血尿患儿经过各种检查排除了非肾小球性血尿后,对发病时间短与尿中红细胞数少的单纯肾小球性血尿患儿,不需行肾穿活检检查,只需观察与定期复查;对持续或间断性血尿6个月以上与离心沉淀尿每高倍视野下的红细胞数≥10(2周内检查有2次尿检查达到此指标),仍未能明确诊断者、持续镜下血尿>6个月或持续肉眼血尿>1个月或对于持续性肾小球性血尿伴有蛋白尿、伴高血压及氮质血症或急性肾损伤、伴持续低补体血症者或有家族史可考虑肾活检。

4.肾小球血尿是否需要治疗及预后观点上有异议

大部分专家认为持续性肾小球血尿,尿中红细胞计数少(离心尿红细胞数每高倍镜视野下<10个),无临床症状是一个良性经过不需要治疗,只需长期随访与观察即可,预后是好的;而少部分专家认为需积极治疗,即使单纯镜下血尿,尿细胞数很少,部分病例仍表现为进行性进展,最终发展至肾衰竭,预后并非均良好,提出对有此危险因素的患儿尽早行肾穿刺活检,有助于发现病理类型偏重的病例,以便早期干预治疗。

(三)疑难问题

1.首先分清是真性血尿还是假性血尿,查尿中红细胞计数或形态即能明确。

2.哪些药物易引起血尿?明确的药物有氨基糖苷类抗生素(如庆大霉素、卡那霉素等)、磺胺类药物(如复方新诺明等)、第一代或第二代头孢类药物(如先锋Ⅳ号等)、其他药物如阿司匹林、氯芬黄敏片等及不确定药物,均可引起肾损害出现血尿,对使用此类药物出现血尿的患儿,需查尿常规发现尿上皮细胞或管型或肾小管功能,如尿NAG酶或尿RBP等增高,一旦异常即考虑与药物有关,必要时行肾活检了解病变的程度。

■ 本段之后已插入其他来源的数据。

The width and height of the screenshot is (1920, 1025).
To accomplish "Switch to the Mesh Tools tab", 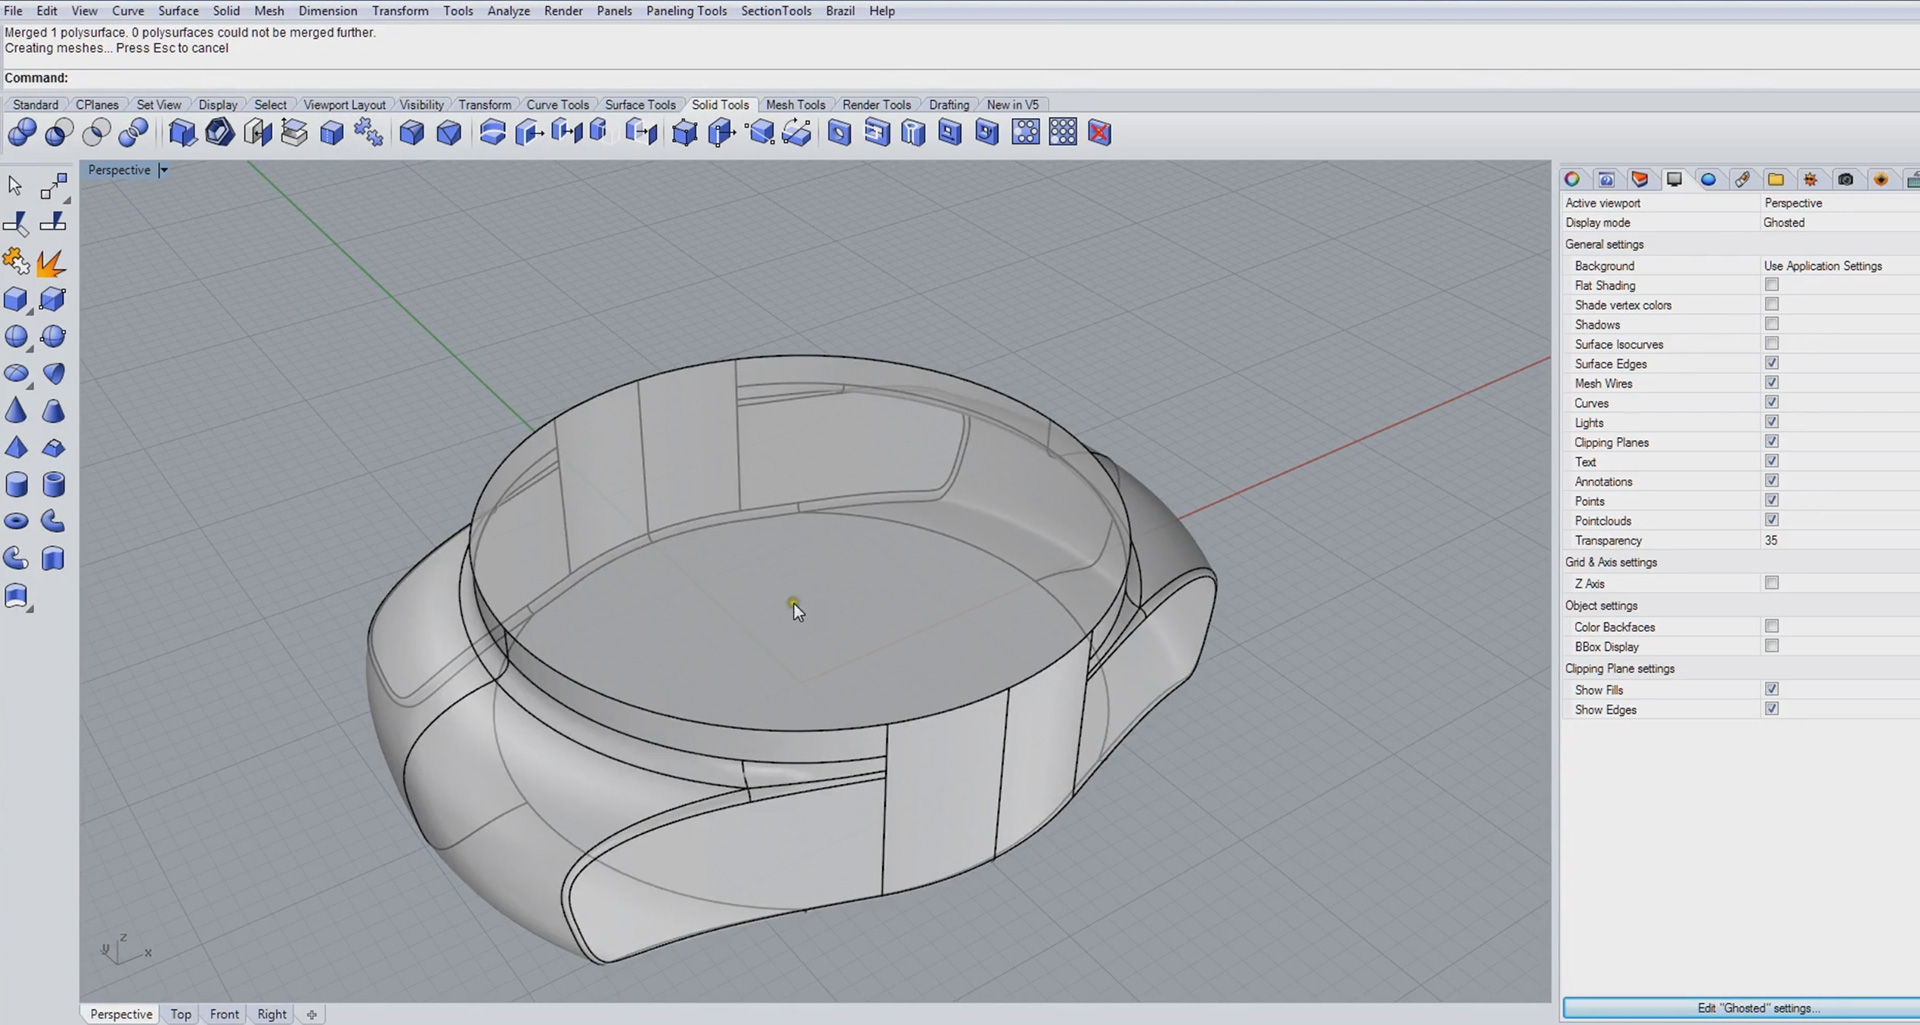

3.对有小年龄(特别是小于1岁)或有家族史血尿的患儿,是否需要尽早进行基因检测:建议行相对应的基因检测,只有明确诊断才能指导治疗与判定预后。

4.尿分析仪检查潜血阳性并不等于血尿,目前常用尿液分析仪(试纸法)检测血尿,其原理是利用血红蛋白的氧化性与试纸的呈色反应来进行半定量,但当尿中存在还原物质(如维生素C>50mg/L),可呈假阴性。而尿中存在游离血红蛋白、肌红蛋白和过氧化酶等物质时可呈假阳性。且健康人1.8%~5.8%尿分析潜血阳性,故尿潜血与镜检往往不平行。强调尿潜血试验仅为血尿的过筛检查,不能作为确诊血尿的依据,怀疑血尿时应做尿沉渣镜检。诊断血尿必须依据尿液镜检有红细胞超过正常范围。

5.红细胞膜分子变化及其在血尿发生过程中的作用值得进一步研究,但目前尚未见相关研究报道。

6.有时急性肾炎早期肉眼血尿、慢性肾衰竭和用强利尿剂等虽为肾小球性疾病,但尿红细胞可呈均一性。而有时肾结石血尿可呈多形性,IgA肾病可为双相性。另外观察者对红细胞碎片和轻微畸形红细胞的主观判断及识别能力不同、尿红细胞量、尿渗透压、尿pH值、离心过程损伤等均可影响两者鉴别。